* **EXTRAIT DU TEXTE**

··········

C'est comme un film de notre jeunesse qu'apparaît Restless et son temps indécis, entre un fantôme japonais de Nagasaki, quelques plans modernes de la banlieue de Portland, des archives de la bombe atomique et des extérieurs automnals évoquant un romantisme en dehors de l'époque initialement résumée, celle de nos propres jours. Design vintage pour les costumes, comédiens perdus dans un rêve d'amour, absence d'outils contemporains (ni télé ni portable, ni ordinateur), Restless refuse toute modernité dans son esprit tout en étant techniquement très conscient de son état et de son éclat loin d'être rétro. Van Sant évite toute superficialité de la modernité mais montre les enjeux actuels de la romance dans ses symboles cruciaux ou, tout du moins, justifiables (une IRM en guise de repère médical remplace l'ordinateur et son indice sociologique).
Ce que cherche Gus Van Sant ici, c'est atteindre l'essentiel avec simplicité, sans aucune surenchère, et il y parvient magnifiquement ; à rien ne sert d'insister sur la position sociale de ces deux jeunes paumés ivres d'amour et de fascination morbide. A rien ne sert d'éviter la naïveté là où elle s'impose, tout autant qu'il ne sert à rien de psychologiser, d'expliquer le passé, ou de justifier l'irrationnel. Les symboles du film, aussi stupides en apparence qu'un fantôme en guise de meilleur ami, deviennent pourtant le meilleur moyen de créer un univers sincère où un simple changement d'angle dans une même séquence nous indique qu'il s'agit de l'imagination du protagoniste. Jamais n'avait-on vu chez Van Sant un tel dépouillement des moyens, une telle simplicité du point de vue et une telle théorie de l'astuce ; ellipse, équilibre de tons, atmosphères uniquement créées par le choix des décors et la direction des comédiens, sourires en coin, tendresse des couleurs.
Restless est un petit film de rien du tout qui montre de quelle profondeur peut être forgé un film malgré sa légèreté et sa discrétion technique. Cela en est d'autant plus sain et rassurant que la pensée formelle est aujourd'hui devenue au cinéma, plutôt que d'être discrète ou au contraire de prendre l'apparence véritable d'une obsession, un véritable palliatif à la substance de fond. Chez Van Sant, grand essayiste de la forme s'il en est, celle-ci devient la substance, et le fond est donc elle-même la forme. Plus simple, moins cérébral et donc plus touchant, Restless oublie les grandes ambitions cinématographiques de son auteur, perd aussi la puissance qu'on lui a souvent connu, mais il y gagne en revanche à être plus humain, plus accessible et direct. Van Sant ne s'embarrasse pas d'obsessions, on dirait que le film vient à l'écran comme il est venu à son auteur, Jason Lew. On voit aussi qu'en refusant d'intellectualiser le propos par la mise en scène ou l'excès de background, celui-ci a su rester limpide, serein et si évident.

··········

* **EXERCICE**
Rédigez la suite de la critique du film Restless en reprenant après sa dernière phrase. Les lignes présentées ensuite proviennent d'une autre source que ce texte.

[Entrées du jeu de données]
··········

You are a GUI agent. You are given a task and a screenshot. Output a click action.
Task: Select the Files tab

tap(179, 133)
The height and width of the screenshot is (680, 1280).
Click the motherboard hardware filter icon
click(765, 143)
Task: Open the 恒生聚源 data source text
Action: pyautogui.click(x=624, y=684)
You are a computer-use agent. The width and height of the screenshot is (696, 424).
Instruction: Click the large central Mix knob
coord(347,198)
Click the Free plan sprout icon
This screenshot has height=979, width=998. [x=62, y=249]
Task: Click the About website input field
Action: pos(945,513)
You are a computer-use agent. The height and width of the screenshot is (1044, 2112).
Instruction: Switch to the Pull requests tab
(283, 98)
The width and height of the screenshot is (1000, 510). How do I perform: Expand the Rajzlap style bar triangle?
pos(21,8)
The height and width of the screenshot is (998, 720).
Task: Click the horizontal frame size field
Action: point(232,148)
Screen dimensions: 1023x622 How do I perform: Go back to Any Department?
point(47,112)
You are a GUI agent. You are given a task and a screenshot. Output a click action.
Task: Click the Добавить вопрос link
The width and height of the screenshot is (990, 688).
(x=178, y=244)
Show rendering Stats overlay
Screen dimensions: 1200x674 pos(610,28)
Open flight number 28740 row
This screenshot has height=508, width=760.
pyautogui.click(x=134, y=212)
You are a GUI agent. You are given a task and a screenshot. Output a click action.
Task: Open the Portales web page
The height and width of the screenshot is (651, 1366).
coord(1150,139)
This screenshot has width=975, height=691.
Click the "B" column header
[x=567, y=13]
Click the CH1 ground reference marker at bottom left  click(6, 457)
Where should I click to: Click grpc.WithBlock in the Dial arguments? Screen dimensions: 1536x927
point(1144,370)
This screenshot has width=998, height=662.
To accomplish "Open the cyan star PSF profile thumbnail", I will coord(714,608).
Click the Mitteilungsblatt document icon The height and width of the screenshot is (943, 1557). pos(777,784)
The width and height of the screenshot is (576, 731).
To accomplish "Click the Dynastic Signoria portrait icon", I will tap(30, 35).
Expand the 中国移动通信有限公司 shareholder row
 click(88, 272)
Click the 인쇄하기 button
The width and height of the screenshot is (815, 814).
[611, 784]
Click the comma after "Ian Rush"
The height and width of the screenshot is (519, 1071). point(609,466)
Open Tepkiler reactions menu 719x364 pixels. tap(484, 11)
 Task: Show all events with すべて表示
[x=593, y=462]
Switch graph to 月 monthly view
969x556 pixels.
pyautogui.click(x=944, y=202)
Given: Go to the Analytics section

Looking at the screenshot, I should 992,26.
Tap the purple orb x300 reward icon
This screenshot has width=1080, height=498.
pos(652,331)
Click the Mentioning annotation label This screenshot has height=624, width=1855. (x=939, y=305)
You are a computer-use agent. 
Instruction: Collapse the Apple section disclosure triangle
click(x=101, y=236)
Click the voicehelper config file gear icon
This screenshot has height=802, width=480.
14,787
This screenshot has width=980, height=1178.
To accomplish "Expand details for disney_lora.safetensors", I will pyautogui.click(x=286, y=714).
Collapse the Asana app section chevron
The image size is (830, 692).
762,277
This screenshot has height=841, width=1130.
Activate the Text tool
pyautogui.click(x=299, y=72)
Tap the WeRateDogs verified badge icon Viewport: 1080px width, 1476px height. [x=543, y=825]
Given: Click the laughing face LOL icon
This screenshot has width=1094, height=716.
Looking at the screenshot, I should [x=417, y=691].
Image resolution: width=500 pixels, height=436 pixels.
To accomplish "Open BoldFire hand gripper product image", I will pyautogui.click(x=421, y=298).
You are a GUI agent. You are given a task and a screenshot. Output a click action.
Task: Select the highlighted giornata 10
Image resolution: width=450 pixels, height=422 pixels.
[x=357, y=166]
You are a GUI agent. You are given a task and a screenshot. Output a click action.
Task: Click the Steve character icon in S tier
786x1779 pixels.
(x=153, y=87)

··········

* **EXERCICE CORRIGÉ**
La sensation d'assister à une étrange parenthèse renforce la perception d'être toutefois bel et bien chez Gus Van Sant ; le temps n'existe pas et, qu'il s'agisse des couloirs répétés d'Elephant à la lente chronologie inversée de Paranoïd Park, jusqu'à admettre ici que Restless commence comme si l'histoire et le film avaient déjà existé quelquepart auparavant, ce temps-là berce son cinéma d'illusions, de sensations, d'émotions. Curieusement joyeux, évitant toute cruauté ou mauvais goût, Restless se regarde comme un mélodrame lumineux et non comme une tragédie morbide ; la mort est auscultée et poétisée au-delà de ses tabous (comment filmer un cadavre dans son cercueil? En le filmant, pardi!), le plus souvent dans des tonalités chaudes ou reflétant la lumière, et c'est dans ce refus du cliché visuel macabre ou de l'émotion malsaine que cette dernière s'épanouit, débarrassée de son dangereux apparat funeste et mélodramatique. Van Sant ne pousse rien, ne cherche rien, il filme un matériau génial, celui d'une histoire d'amour entre deux personnes et en fait une oeuvre mûre et singulière, faite dans la plus pure simplicité et la plus grande pudeur ; cette approche à priori si légère est fondamentalement douée pour révéler les profondeurs de l'existence et de la beauté.